I'm creating a memoization class.
Each class memoizes a function type and has the following definition:
class MemoizedFunction1[-T1, +R](f: T1 => R) {
private[this] val cache = mutable.Map[T1, R]()
def apply(t: T1): R = cache.getOrElseUpdate(t,f(t))
}
This compiles nicely and works as expected.
However, if I remove the modified private[this]
I get the following error:
contravariant type T1 occurs in invariant position in type => scala.collection.mutable.Map[T1,R] of value cache
Why is that, when I remove the modifier, suddenly the contravariant type T1 interferes with the invariant type of the Map?
How do modifiers affect type parametrization?
Not that I understand all of it, but this is addressed in section 4.5 (Variance Annotations) of the Scala Language Specification 2.9 on page 45
References to the type parameters in object-private or object-protected values, variables, or methods (§5.2) of the class are not checked for their variance position. In
these members the type parameter may appear anywhere without restricting its legal variance annotations.
To simplify your example, according to the spec, this is fine:
class Inv[T]
class Foo[-T] {
private[this] val a: Inv[T] = sys.error("compiles")

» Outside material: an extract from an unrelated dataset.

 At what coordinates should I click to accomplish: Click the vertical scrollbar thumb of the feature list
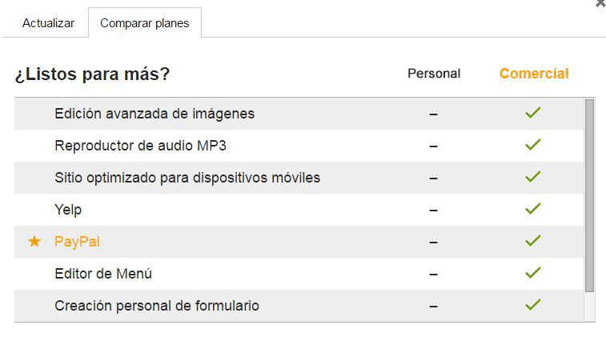tap(589, 195)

protected[this] val b: Inv[T] = sys.error("compiles")
}
But if you remove [this]
it will complain. At some level it makes sense since if it is not object private or protected the contravariant return type could leak outside the object and cause a runtime error.

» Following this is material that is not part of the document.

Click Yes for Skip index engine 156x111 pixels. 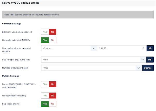point(45,104)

Let's assume you can remove [this]
.
Without [this]
you can add method getOtherCache
:
class MemoizedFunction1[-T1, +R](f: T1 => R) {
private val cache = mutable.Map[T1, R]() // trait Map[A, B] extends Iterable[(A, B)] with Map[A, B] with MapLike[A, B, Map[A, B]]

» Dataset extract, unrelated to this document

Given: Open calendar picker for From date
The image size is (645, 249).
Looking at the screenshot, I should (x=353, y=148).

def apply(t: T1): R = cache.getOrElseUpdate(t,f(t))
def getOtherCache(other: MemoizedFunction1[T1, R]) {
val otherCache: mutable.Map[T1, R] = other.cache;
}
}
class A
class B extends A
val mf1: MemoizedFunction1[B, B] = new MemoizedFunction1[B, B](b => b)
val mf2: MemoizedFunction1[B, B] = new MemoizedFunction1[A, B](a => new B)
// mf2 is MemoizedFunction1[B, B]
// mf2 contains mutable.Map[A, B]
mf1.getOtherCache(mf2) //Error! mf2.cache is NOT mutable.Map[B, B]!
Programming in Scala touches on this topic in Section 19.7 Object private data: "object private members can be accessed only from within the object in which they are defined. It turns out that accesses to variables from the same object in which they are defined do not cause problems with variance."